### DIRECTIONS
Within the material below, filter for lines that hold the word "width".

### RECORDS FOR THE EXERCISE
----
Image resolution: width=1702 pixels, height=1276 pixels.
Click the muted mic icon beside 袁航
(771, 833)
----
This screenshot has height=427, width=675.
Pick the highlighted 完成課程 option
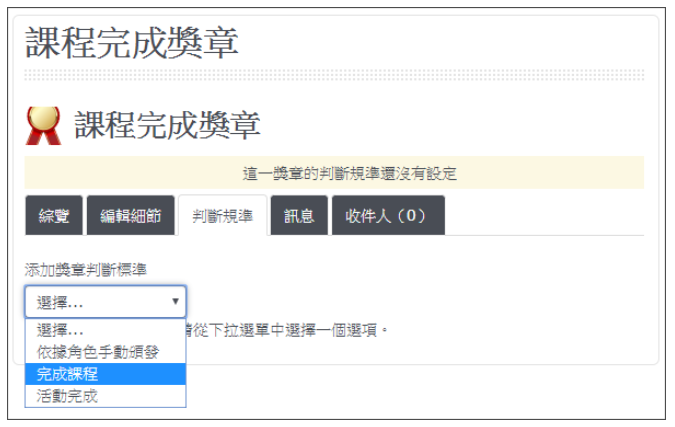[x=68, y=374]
----
### TASK RESULT
Image resolution: width=1702 pixels, height=1276 pixels.
This screenshot has height=427, width=675.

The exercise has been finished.